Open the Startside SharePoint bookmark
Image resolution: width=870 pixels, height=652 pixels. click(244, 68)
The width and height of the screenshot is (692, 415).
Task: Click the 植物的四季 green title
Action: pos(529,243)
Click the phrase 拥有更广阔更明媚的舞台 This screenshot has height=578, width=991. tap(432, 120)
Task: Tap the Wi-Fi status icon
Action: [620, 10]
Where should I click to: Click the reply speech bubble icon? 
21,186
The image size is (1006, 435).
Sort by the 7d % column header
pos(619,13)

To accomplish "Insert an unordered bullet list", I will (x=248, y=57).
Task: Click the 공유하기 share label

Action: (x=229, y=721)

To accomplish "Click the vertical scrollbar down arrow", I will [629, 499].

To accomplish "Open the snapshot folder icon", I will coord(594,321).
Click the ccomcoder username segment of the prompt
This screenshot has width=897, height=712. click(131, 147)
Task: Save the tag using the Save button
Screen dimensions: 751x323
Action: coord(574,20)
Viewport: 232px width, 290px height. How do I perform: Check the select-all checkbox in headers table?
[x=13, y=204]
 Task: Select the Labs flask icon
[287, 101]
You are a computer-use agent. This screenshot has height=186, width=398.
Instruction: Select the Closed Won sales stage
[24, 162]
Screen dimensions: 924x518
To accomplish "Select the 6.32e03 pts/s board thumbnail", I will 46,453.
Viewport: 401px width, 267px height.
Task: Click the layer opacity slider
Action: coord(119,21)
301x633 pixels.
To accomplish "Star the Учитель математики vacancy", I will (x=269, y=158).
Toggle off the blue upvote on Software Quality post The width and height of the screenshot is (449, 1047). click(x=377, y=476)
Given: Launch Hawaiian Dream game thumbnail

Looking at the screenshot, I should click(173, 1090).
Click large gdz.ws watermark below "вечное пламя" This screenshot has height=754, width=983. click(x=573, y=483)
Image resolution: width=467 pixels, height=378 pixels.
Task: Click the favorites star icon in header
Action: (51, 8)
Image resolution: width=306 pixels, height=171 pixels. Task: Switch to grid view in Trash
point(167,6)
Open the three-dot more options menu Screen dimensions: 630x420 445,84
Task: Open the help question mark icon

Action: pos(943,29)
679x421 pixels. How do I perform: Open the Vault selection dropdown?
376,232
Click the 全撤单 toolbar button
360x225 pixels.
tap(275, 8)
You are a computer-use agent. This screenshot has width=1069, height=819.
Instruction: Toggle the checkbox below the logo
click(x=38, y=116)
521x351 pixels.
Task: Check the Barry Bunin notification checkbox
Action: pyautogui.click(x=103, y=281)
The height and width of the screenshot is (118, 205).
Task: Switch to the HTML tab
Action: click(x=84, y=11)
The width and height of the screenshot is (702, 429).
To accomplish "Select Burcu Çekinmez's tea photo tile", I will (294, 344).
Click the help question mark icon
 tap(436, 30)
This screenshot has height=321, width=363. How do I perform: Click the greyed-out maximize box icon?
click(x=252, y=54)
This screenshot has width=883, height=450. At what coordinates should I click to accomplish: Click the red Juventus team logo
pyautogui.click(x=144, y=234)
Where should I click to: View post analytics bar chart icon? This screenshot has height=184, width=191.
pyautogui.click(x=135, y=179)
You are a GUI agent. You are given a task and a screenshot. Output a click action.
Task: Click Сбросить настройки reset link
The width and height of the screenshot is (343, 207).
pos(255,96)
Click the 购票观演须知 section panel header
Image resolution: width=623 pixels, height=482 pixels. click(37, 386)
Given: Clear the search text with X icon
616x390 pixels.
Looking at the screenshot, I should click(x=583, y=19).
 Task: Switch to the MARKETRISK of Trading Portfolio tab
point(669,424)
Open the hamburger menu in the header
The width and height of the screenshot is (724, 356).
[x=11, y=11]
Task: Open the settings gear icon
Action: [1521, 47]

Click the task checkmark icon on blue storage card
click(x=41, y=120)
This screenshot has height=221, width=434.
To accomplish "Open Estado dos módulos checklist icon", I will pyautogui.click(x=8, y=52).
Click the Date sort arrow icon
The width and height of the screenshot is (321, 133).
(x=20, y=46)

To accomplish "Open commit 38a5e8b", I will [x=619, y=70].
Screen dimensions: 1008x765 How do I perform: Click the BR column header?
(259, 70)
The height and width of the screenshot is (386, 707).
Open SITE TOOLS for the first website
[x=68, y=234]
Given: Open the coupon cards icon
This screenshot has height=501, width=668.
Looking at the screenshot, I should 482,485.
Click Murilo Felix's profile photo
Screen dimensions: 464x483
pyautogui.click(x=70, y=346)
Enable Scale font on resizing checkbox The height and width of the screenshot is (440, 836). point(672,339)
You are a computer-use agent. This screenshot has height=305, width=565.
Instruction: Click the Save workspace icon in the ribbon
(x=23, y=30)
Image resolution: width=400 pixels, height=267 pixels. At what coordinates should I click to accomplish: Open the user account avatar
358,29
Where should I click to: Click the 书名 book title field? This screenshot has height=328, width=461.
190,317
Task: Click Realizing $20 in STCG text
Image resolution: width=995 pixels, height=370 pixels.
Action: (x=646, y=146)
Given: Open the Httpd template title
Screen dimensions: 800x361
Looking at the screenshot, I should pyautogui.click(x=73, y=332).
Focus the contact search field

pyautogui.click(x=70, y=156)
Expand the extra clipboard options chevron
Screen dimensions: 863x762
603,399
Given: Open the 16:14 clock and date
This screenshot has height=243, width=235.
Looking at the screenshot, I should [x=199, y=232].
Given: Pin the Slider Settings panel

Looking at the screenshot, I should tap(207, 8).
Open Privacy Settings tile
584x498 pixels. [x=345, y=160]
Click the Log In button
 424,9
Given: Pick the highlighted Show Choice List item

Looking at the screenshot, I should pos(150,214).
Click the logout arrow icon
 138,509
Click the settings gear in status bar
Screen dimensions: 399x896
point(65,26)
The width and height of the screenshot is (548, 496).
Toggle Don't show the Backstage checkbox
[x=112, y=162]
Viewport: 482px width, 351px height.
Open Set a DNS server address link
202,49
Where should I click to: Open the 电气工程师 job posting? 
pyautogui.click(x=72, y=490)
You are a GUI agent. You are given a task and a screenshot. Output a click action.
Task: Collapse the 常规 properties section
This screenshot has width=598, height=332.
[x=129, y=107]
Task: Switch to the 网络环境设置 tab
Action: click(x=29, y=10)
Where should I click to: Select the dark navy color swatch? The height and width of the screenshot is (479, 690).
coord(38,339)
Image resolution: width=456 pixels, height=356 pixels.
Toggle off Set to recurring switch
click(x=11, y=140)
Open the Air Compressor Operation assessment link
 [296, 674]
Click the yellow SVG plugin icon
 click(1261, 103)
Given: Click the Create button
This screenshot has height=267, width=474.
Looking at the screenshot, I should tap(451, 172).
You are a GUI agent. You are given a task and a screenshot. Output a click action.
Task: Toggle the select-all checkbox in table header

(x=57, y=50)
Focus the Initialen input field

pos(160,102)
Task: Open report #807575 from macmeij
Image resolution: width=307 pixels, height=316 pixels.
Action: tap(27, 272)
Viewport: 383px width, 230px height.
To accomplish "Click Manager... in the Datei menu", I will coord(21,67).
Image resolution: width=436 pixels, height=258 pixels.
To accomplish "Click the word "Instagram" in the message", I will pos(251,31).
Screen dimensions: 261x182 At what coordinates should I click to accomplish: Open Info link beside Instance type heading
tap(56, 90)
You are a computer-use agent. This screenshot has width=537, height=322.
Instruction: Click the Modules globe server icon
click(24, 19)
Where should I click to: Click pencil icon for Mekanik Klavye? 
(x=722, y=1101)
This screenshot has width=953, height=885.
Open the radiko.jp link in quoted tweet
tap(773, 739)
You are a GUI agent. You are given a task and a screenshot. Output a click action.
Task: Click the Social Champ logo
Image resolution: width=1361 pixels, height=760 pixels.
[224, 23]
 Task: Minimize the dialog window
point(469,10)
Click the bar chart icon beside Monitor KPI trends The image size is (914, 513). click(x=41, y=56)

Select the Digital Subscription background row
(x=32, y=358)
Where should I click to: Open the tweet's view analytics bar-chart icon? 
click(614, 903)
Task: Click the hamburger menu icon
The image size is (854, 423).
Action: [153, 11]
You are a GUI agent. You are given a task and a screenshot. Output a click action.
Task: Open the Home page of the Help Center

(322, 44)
========
**The problem:** What you return should be the lines from the start of the data through the line with "Screen dimensions: 924x518", quoted exactly and nothing more.

**Solution to the exercise:**
Open the Startside SharePoint bookmark
Image resolution: width=870 pixels, height=652 pixels. click(244, 68)
The width and height of the screenshot is (692, 415).
Task: Click the 植物的四季 green title
Action: pos(529,243)
Click the phrase 拥有更广阔更明媚的舞台 This screenshot has height=578, width=991. tap(432, 120)
Task: Tap the Wi-Fi status icon
Action: [620, 10]
Where should I click to: Click the reply speech bubble icon? 
21,186
The image size is (1006, 435).
Sort by the 7d % column header
pos(619,13)

To accomplish "Insert an unordered bullet list", I will (x=248, y=57).
Task: Click the 공유하기 share label

Action: (x=229, y=721)

To accomplish "Click the vertical scrollbar down arrow", I will [629, 499].

To accomplish "Open the snapshot folder icon", I will coord(594,321).
Click the ccomcoder username segment of the prompt
This screenshot has width=897, height=712. click(131, 147)
Task: Save the tag using the Save button
Screen dimensions: 751x323
Action: coord(574,20)
Viewport: 232px width, 290px height. How do I perform: Check the select-all checkbox in headers table?
[x=13, y=204]
 Task: Select the Labs flask icon
[287, 101]
You are a computer-use agent. This screenshot has height=186, width=398.
Instruction: Select the Closed Won sales stage
[24, 162]
Screen dimensions: 924x518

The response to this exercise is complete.